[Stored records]
%%

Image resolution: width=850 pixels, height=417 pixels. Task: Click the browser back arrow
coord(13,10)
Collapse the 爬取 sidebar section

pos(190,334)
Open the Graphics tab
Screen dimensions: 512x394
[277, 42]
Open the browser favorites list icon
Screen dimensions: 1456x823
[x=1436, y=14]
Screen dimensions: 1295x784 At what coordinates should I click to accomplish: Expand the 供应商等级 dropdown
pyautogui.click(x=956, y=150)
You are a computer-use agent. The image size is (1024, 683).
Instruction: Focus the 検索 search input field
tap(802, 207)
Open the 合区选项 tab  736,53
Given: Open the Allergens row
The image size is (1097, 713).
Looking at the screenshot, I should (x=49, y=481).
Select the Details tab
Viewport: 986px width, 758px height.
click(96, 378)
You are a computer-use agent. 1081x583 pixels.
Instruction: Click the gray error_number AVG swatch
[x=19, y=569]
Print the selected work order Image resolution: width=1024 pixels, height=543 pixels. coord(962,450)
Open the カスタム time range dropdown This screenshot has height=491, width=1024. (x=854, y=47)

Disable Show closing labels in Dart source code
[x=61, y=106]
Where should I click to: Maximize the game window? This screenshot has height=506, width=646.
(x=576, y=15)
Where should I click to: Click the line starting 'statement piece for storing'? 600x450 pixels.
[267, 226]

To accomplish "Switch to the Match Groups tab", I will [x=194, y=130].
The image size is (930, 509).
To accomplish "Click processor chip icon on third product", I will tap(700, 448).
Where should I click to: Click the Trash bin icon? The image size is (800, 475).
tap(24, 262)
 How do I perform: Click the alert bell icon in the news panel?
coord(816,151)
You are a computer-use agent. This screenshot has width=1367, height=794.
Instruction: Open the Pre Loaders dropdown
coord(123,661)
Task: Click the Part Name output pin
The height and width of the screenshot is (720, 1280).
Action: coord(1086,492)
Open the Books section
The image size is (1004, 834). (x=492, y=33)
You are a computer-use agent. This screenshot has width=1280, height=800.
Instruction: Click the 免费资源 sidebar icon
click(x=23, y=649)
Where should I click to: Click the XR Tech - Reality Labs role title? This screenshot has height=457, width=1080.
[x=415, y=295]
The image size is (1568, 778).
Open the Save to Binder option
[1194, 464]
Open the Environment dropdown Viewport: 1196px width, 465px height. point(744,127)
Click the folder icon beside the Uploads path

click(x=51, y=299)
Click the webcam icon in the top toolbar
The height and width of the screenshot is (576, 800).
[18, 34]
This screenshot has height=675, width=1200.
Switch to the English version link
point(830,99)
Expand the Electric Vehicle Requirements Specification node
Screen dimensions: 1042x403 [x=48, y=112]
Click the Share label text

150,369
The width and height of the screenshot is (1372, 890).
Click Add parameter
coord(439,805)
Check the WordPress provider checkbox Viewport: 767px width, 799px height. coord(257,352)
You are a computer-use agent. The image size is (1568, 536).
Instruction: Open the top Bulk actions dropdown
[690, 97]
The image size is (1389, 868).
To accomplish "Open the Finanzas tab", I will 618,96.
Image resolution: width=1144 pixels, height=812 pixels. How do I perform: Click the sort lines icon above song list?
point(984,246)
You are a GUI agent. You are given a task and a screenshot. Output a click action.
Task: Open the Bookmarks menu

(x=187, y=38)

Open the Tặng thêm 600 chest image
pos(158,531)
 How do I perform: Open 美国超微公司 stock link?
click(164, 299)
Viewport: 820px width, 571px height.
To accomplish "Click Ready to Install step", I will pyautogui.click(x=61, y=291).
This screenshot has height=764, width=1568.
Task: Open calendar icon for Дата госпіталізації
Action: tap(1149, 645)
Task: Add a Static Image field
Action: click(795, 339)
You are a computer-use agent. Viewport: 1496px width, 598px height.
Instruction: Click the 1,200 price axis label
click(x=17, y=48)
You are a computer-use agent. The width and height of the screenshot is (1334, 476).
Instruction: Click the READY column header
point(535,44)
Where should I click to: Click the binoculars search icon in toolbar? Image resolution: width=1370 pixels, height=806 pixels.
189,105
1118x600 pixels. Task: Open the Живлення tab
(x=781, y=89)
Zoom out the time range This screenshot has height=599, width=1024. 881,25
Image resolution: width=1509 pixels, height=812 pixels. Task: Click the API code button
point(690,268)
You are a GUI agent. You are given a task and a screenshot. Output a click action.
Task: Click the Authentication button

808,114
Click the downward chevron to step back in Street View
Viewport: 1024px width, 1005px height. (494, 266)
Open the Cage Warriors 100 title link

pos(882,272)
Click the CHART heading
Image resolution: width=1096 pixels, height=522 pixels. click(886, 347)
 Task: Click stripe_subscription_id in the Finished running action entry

%%

Every entry must be duplicated exactly as it was written.

Image resolution: width=850 pixels, height=417 pixels. Task: Click the browser back arrow
coord(13,10)
Collapse the 爬取 sidebar section

pos(190,334)
Open the Graphics tab
Screen dimensions: 512x394
[277, 42]
Open the browser favorites list icon
Screen dimensions: 1456x823
[x=1436, y=14]
Screen dimensions: 1295x784 At what coordinates should I click to accomplish: Expand the 供应商等级 dropdown
pyautogui.click(x=956, y=150)
You are a computer-use agent. The image size is (1024, 683).
Instruction: Focus the 検索 search input field
tap(802, 207)
Open the 合区选项 tab  736,53
Given: Open the Allergens row
The image size is (1097, 713).
Looking at the screenshot, I should (x=49, y=481).
Select the Details tab
Viewport: 986px width, 758px height.
click(96, 378)
You are a computer-use agent. 1081x583 pixels.
Instruction: Click the gray error_number AVG swatch
[x=19, y=569]
Print the selected work order Image resolution: width=1024 pixels, height=543 pixels. coord(962,450)
Open the カスタム time range dropdown This screenshot has height=491, width=1024. (x=854, y=47)

Disable Show closing labels in Dart source code
[x=61, y=106]
Where should I click to: Maximize the game window? This screenshot has height=506, width=646.
(x=576, y=15)
Where should I click to: Click the line starting 'statement piece for storing'? 600x450 pixels.
[267, 226]

To accomplish "Switch to the Match Groups tab", I will [x=194, y=130].
The image size is (930, 509).
To accomplish "Click processor chip icon on third product", I will tap(700, 448).
Where should I click to: Click the Trash bin icon? The image size is (800, 475).
tap(24, 262)
 How do I perform: Click the alert bell icon in the news panel?
coord(816,151)
You are a computer-use agent. This screenshot has width=1367, height=794.
Instruction: Open the Pre Loaders dropdown
coord(123,661)
Task: Click the Part Name output pin
The height and width of the screenshot is (720, 1280).
Action: coord(1086,492)
Open the Books section
The image size is (1004, 834). (x=492, y=33)
You are a computer-use agent. This screenshot has width=1280, height=800.
Instruction: Click the 免费资源 sidebar icon
click(x=23, y=649)
Where should I click to: Click the XR Tech - Reality Labs role title? This screenshot has height=457, width=1080.
[x=415, y=295]
The image size is (1568, 778).
Open the Save to Binder option
[1194, 464]
Open the Environment dropdown Viewport: 1196px width, 465px height. point(744,127)
Click the folder icon beside the Uploads path

click(x=51, y=299)
Click the webcam icon in the top toolbar
The height and width of the screenshot is (576, 800).
[18, 34]
This screenshot has height=675, width=1200.
Switch to the English version link
point(830,99)
Expand the Electric Vehicle Requirements Specification node
Screen dimensions: 1042x403 [x=48, y=112]
Click the Share label text

150,369
The width and height of the screenshot is (1372, 890).
Click Add parameter
coord(439,805)
Check the WordPress provider checkbox Viewport: 767px width, 799px height. coord(257,352)
You are a computer-use agent. The image size is (1568, 536).
Instruction: Open the top Bulk actions dropdown
[690, 97]
The image size is (1389, 868).
To accomplish "Open the Finanzas tab", I will 618,96.
Image resolution: width=1144 pixels, height=812 pixels. How do I perform: Click the sort lines icon above song list?
point(984,246)
You are a GUI agent. You are given a task and a screenshot. Output a click action.
Task: Open the Bookmarks menu

(x=187, y=38)

Open the Tặng thêm 600 chest image
pos(158,531)
 How do I perform: Open 美国超微公司 stock link?
click(164, 299)
Viewport: 820px width, 571px height.
To accomplish "Click Ready to Install step", I will pyautogui.click(x=61, y=291).
This screenshot has height=764, width=1568.
Task: Open calendar icon for Дата госпіталізації
Action: tap(1149, 645)
Task: Add a Static Image field
Action: click(795, 339)
You are a computer-use agent. Viewport: 1496px width, 598px height.
Instruction: Click the 1,200 price axis label
click(x=17, y=48)
You are a computer-use agent. The width and height of the screenshot is (1334, 476).
Instruction: Click the READY column header
point(535,44)
Where should I click to: Click the binoculars search icon in toolbar? Image resolution: width=1370 pixels, height=806 pixels.
189,105
1118x600 pixels. Task: Open the Живлення tab
(x=781, y=89)
Zoom out the time range This screenshot has height=599, width=1024. 881,25
Image resolution: width=1509 pixels, height=812 pixels. Task: Click the API code button
point(690,268)
You are a GUI agent. You are given a task and a screenshot. Output a click action.
Task: Click the Authentication button

808,114
Click the downward chevron to step back in Street View
Viewport: 1024px width, 1005px height. (494, 266)
Open the Cage Warriors 100 title link

pos(882,272)
Click the CHART heading
Image resolution: width=1096 pixels, height=522 pixels. click(886, 347)
 Task: Click stripe_subscription_id in the Finished running action entry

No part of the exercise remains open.